Lemma 2.6 \(\lambda\) is an eigenvalue of the n✕n matrix A if and only if \(\det (A-\lambda I_n)=0\).

Proof. \(\det (A-\lambda I_n)=0\) if and only if \(A-\lambda I_n\) is not invertible, if and only if there is a nonzero vector \(\mathbf{v}\) with \((A-\lambda I_n)\mathbf{v}=\mathbf{0}\). But \[\begin{equation*} (A-\lambda I_n)\mathbf{v}= A \mathbf{v}-\lambda \mathbf{v} \end{equation*}\] so this holds if and only if \(\mathbf{v}\) is a \(\lambda\)-eigenvector.

If we think of \(\lambda\) as an unknown equation \(\det (A-\lambda I_n)=0\) is a polynomial of degree n. This is called the characteristic polynomial \(\chi_A(\lambda)\) of A, and the last lemma shows that the roots of \(\chi_A\) are exactly the eigenvalues of A.

Example 2.8 Let \(A= \begin{pmatrix} 1&2 \\ 3&4 \end{pmatrix}\). The characteristic polynomial is \[\begin{equation*} \chi_A(x)= \det(A-xI_2)= \det \begin{pmatrix} 1-x&2 \\ 3&4-x \end{pmatrix}=x^2-5x-2. \end{equation*}\] The eigenvalues of A are the roots of the characteristic polynomial, which are \(\frac{5 \pm \sqrt{33}}{2}\).

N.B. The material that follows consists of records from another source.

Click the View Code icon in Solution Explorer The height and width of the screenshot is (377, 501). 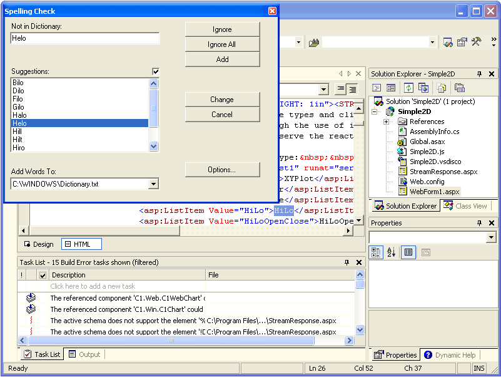coord(377,86)
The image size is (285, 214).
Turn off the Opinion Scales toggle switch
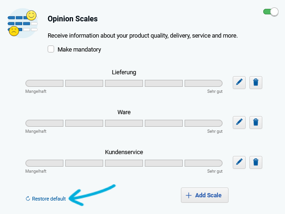(x=271, y=12)
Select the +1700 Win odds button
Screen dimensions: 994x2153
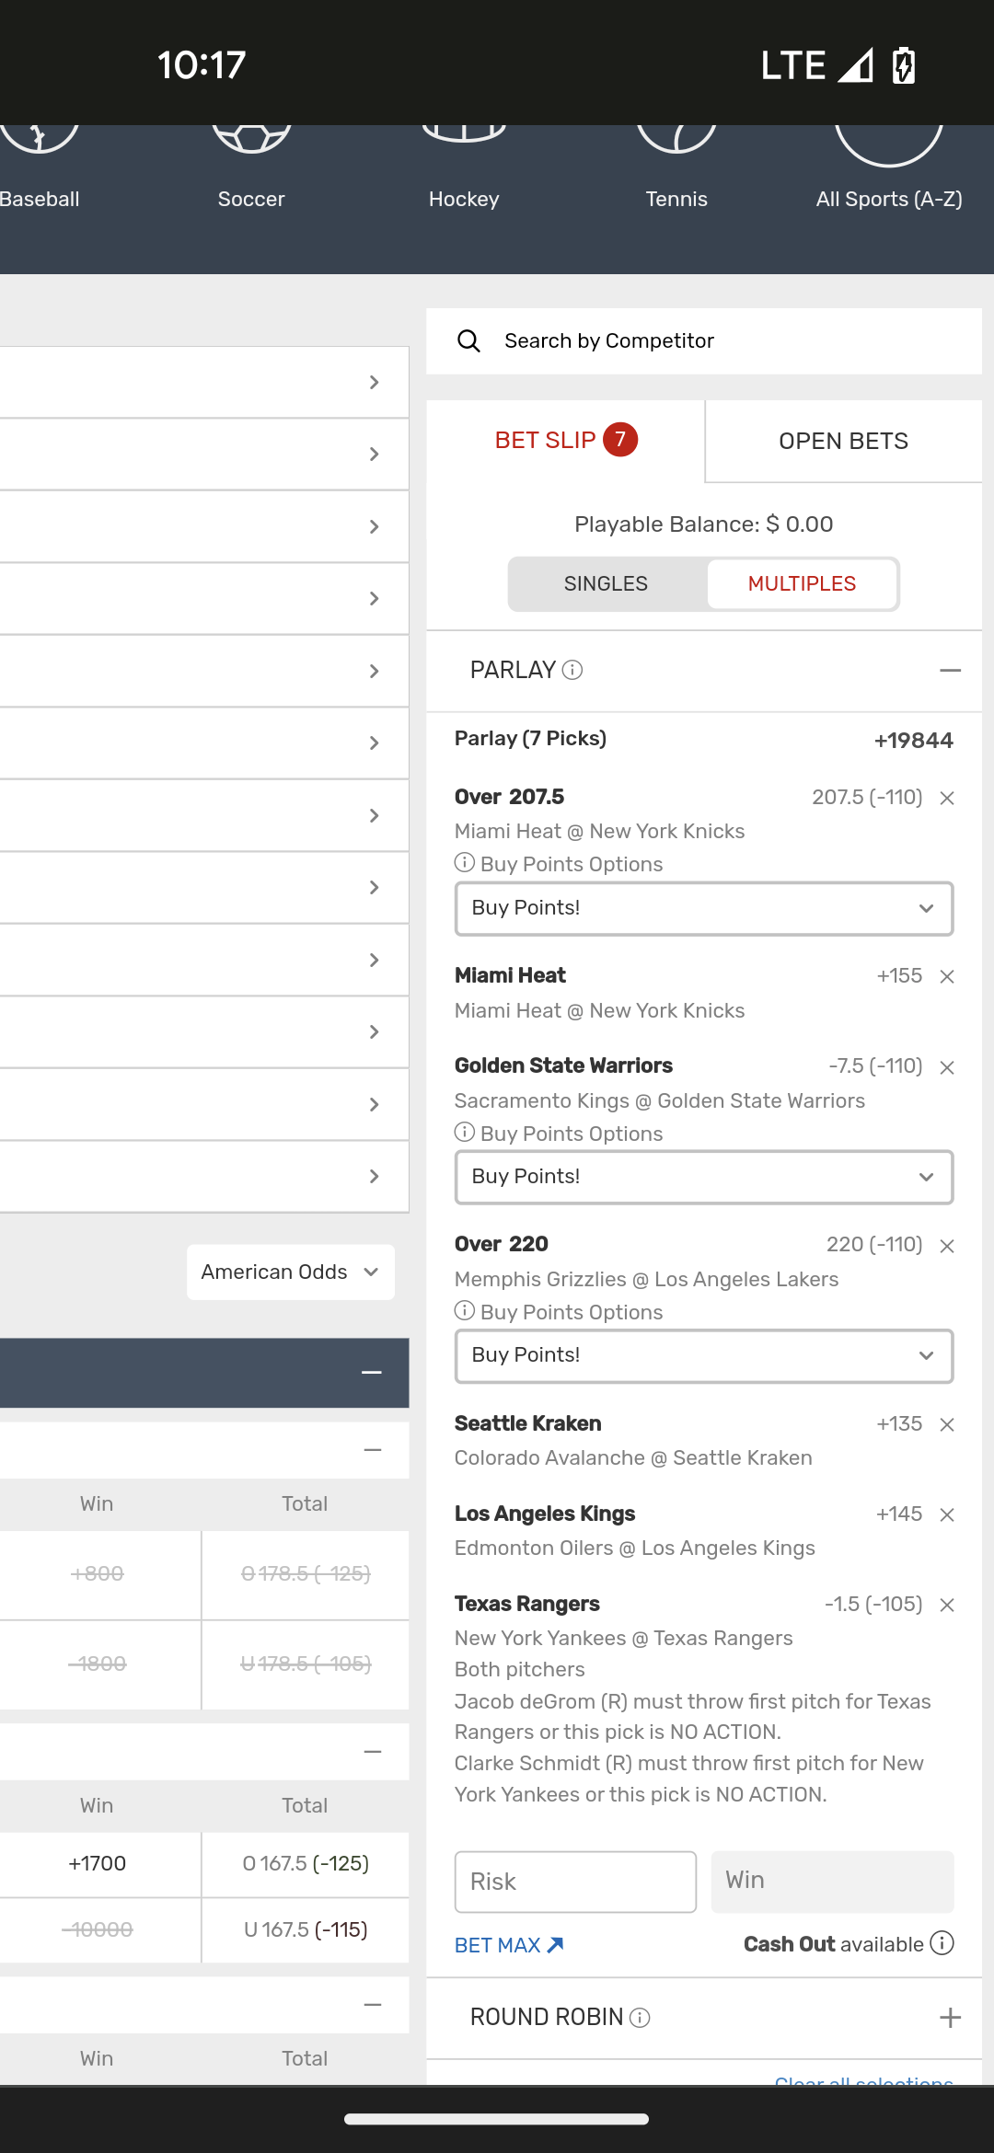(98, 1864)
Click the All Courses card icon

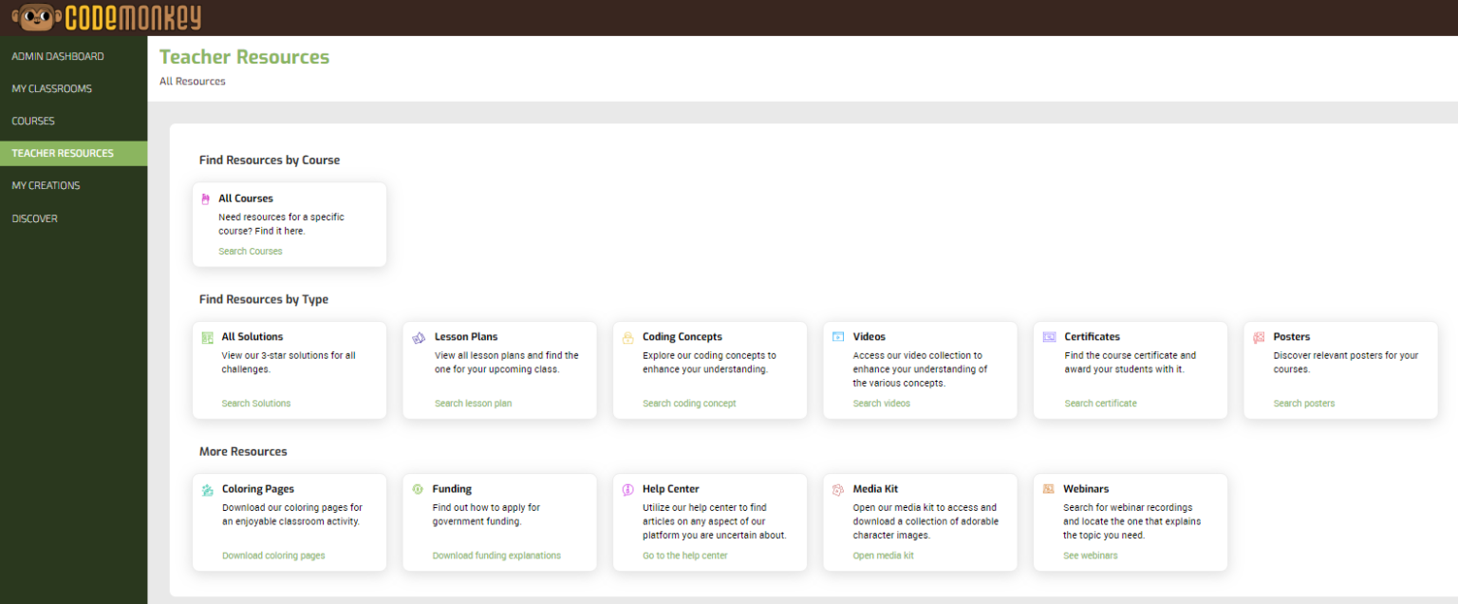point(207,198)
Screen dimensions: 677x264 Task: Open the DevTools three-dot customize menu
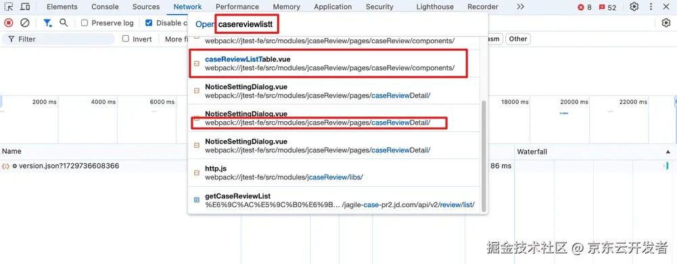[651, 7]
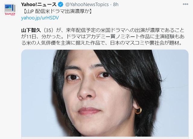Click the 裏社会が題材 ending phrase
Image resolution: width=193 pixels, height=139 pixels.
pos(163,43)
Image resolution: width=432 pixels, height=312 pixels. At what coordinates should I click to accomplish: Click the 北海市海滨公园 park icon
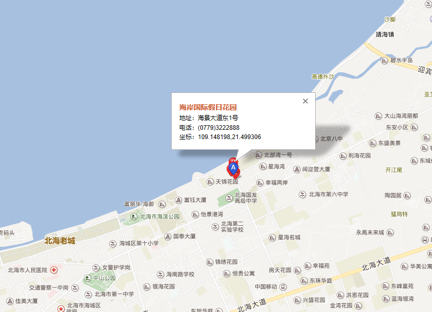[134, 217]
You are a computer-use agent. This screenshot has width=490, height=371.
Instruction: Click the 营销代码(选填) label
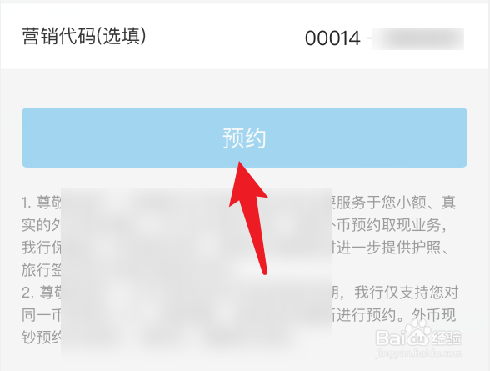(x=84, y=36)
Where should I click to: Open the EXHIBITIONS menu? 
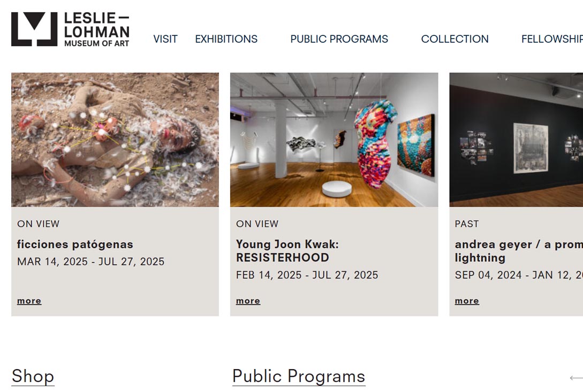pos(226,39)
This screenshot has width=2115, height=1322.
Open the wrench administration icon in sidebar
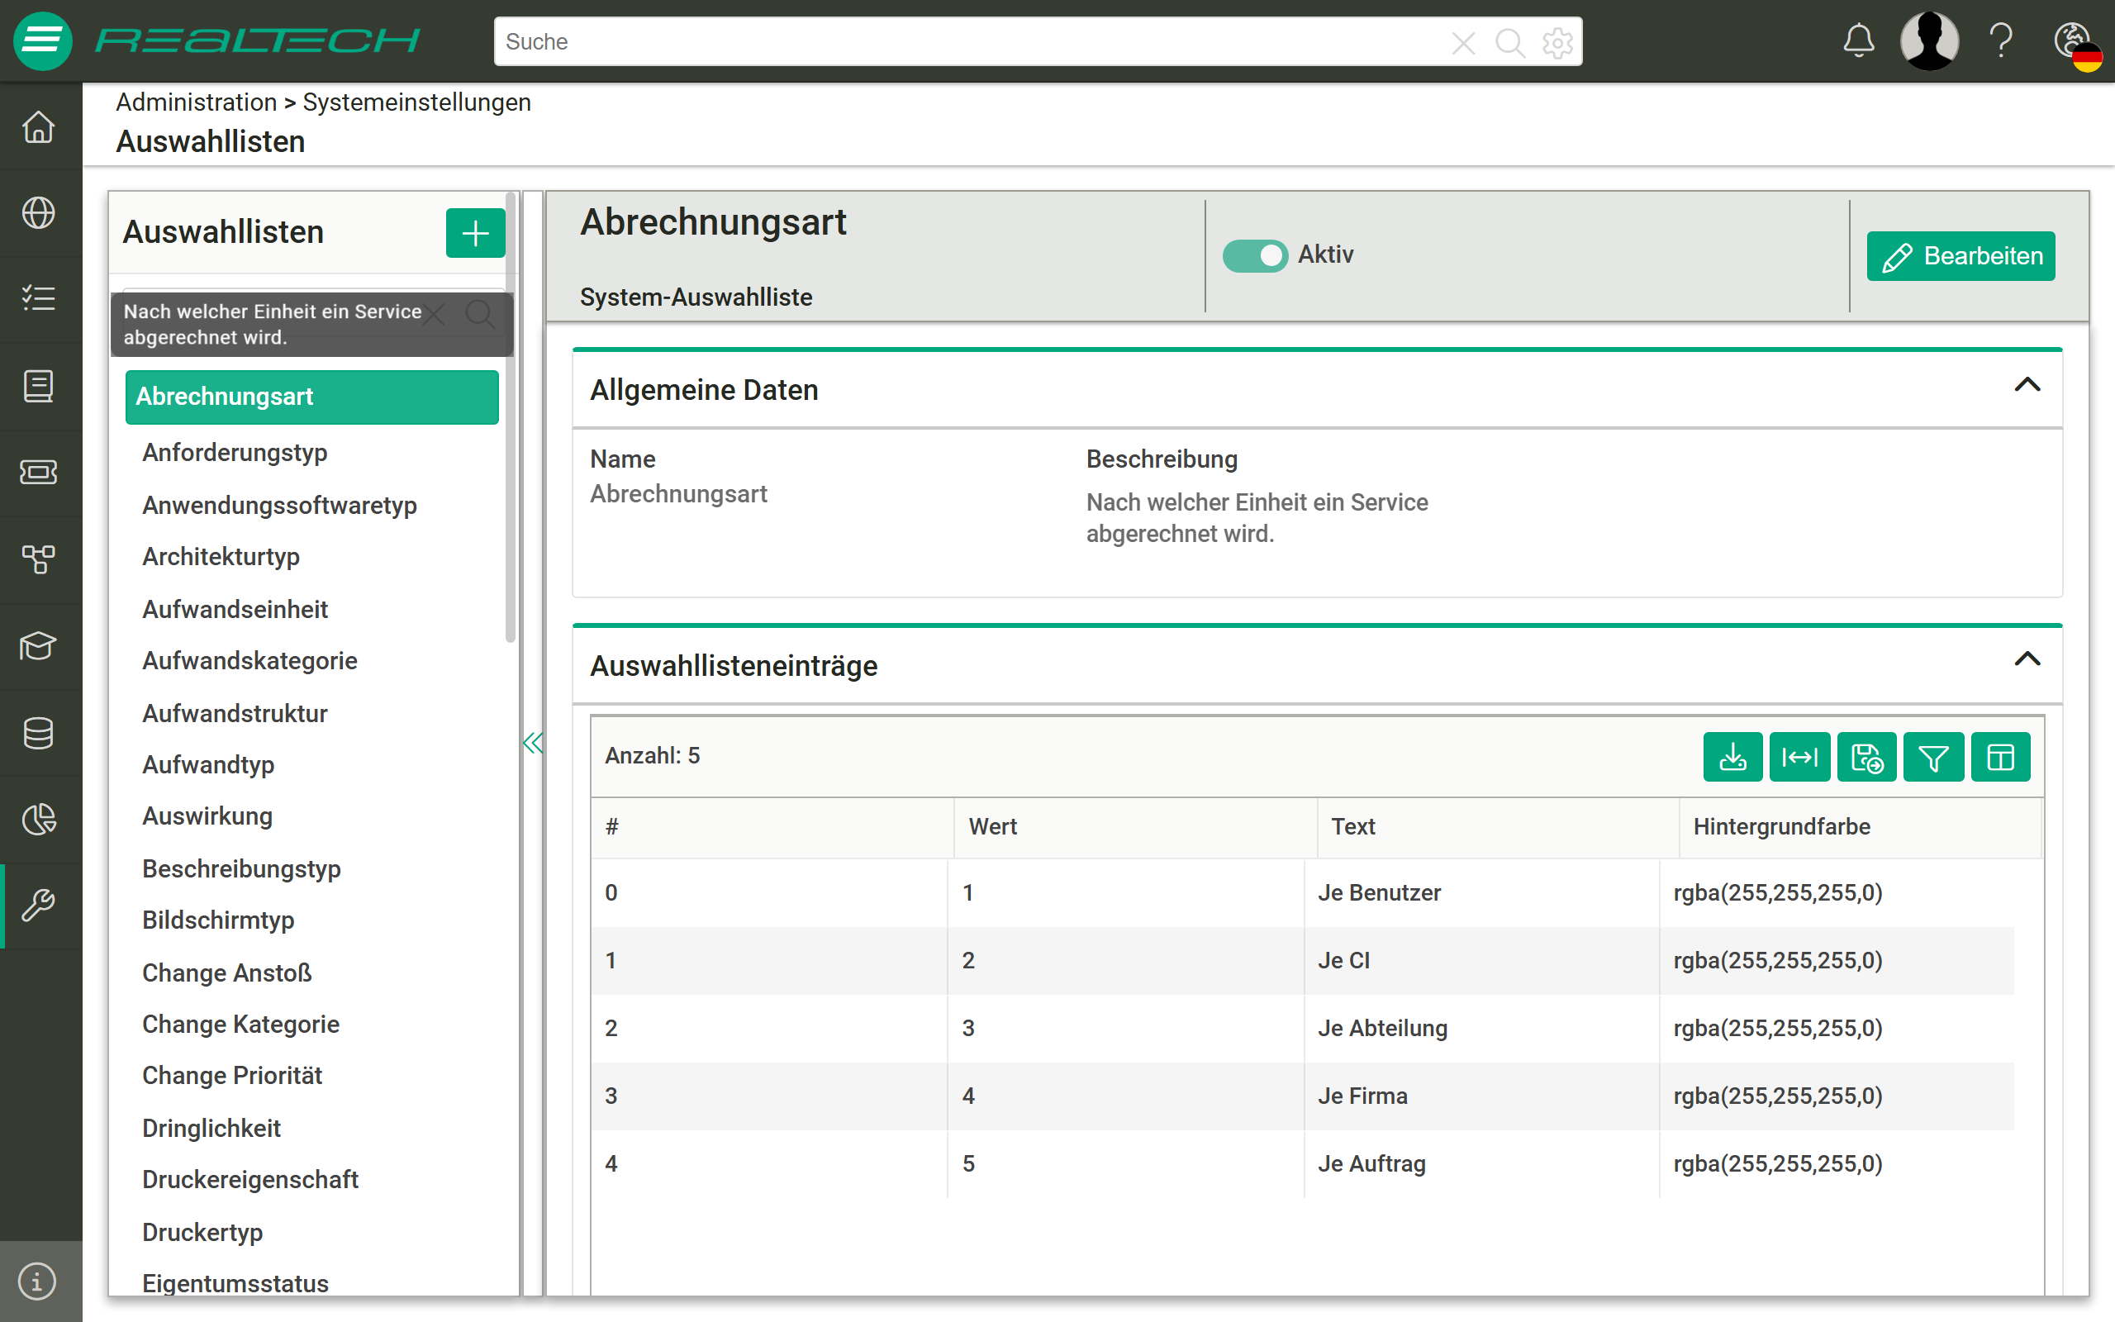coord(38,905)
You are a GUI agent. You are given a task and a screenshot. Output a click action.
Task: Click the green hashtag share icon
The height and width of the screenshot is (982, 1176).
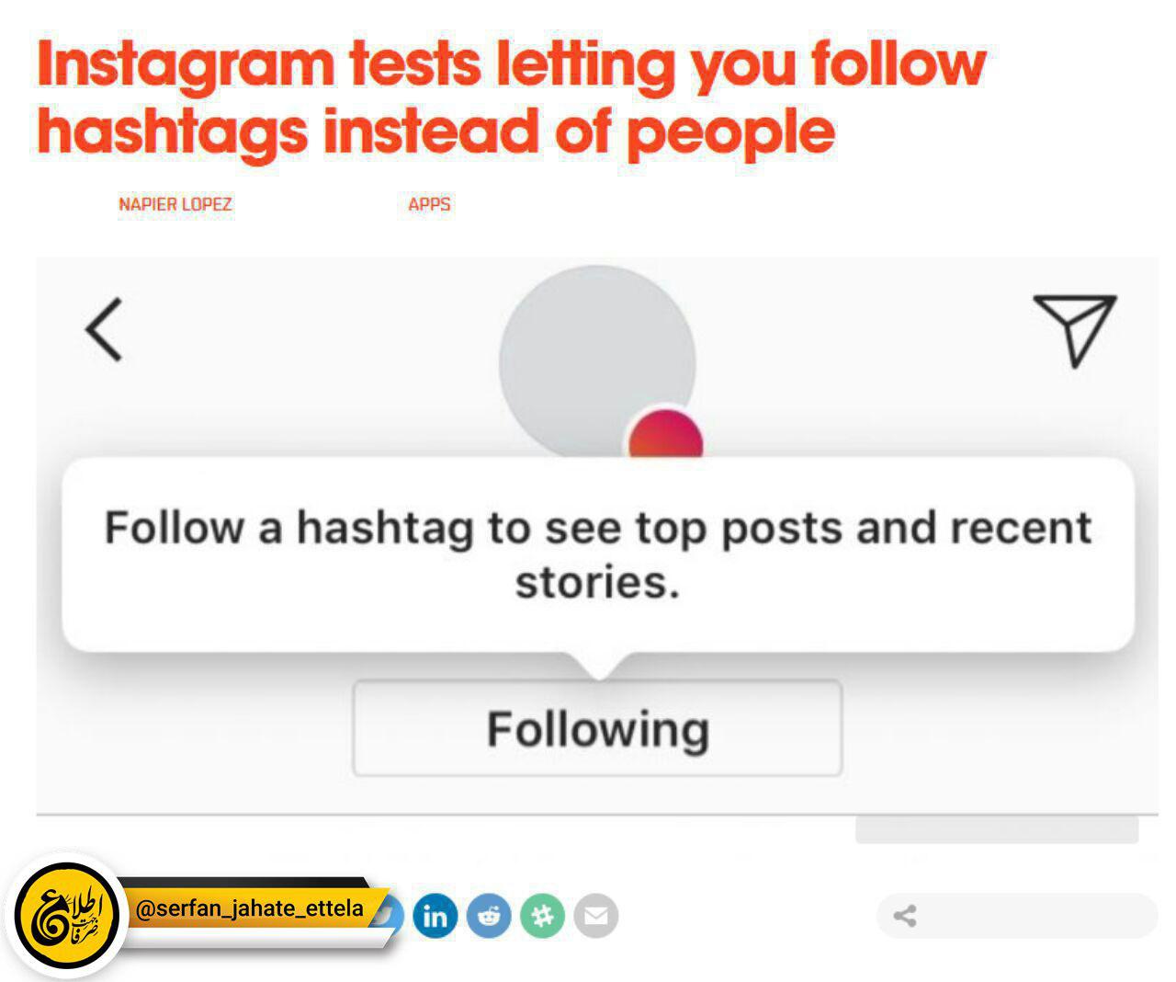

Once we know that a certain number \(\lambda\) is an eigenvalue of A, we can find the eigenvectors corresponding to that eigenvalue by solving the matrix equation \[\begin{equation*} (A-\lambda I_n)\mathbf{x}= \mathbf{0} \end{equation*}\] by putting the augmented matrix into RRE form or otherwise.

Example 2.9 The characteristic polynomial of \(A= \begin{pmatrix} 1&1\\1&1 \end{pmatrix}\) is \[\begin{equation*} \det (A-\lambda I_2)= (1-\lambda)(1-\lambda)-1=\lambda^2-2\lambda=\lambda(\lambda-2) \end{equation*}\] and so the eigenvalues of A are 0 and 2. We can find the 0-eigenvectors by looking for nonzero solutions of the matrix equation \[\begin{equation*} (A-0I_2) \mathbf{x} = \mathbf{0}, \end{equation*}\] that is, \(A \mathbf{x}= \mathbf{0}\). By putting this into RRE form or just solving directly, you will find that the 0-eigenvectors are the vectors \(\begin{pmatrix} a\\-a \end{pmatrix}\) for \(a \neq 0\).

To find the 2-eigenvectors we look for nonzero solutions of the matrix equation \[\begin{equation*} (A-2I_2) \mathbf{x}=\mathbf{0} \end{equation*}\] which is \[\begin{equation*} \begin{pmatrix} -1&1\\1&-1 \end{pmatrix} \begin{pmatrix} x\\y \end{pmatrix} = \mathbf{0}. \end{equation*}\] Again by putting the augmented matrix into RRE form, or otherwise, you’ll find that the 2-eigenvectors are the vectors \(\begin{pmatrix} b\\b \end{pmatrix}\) for \(b\neq 0\).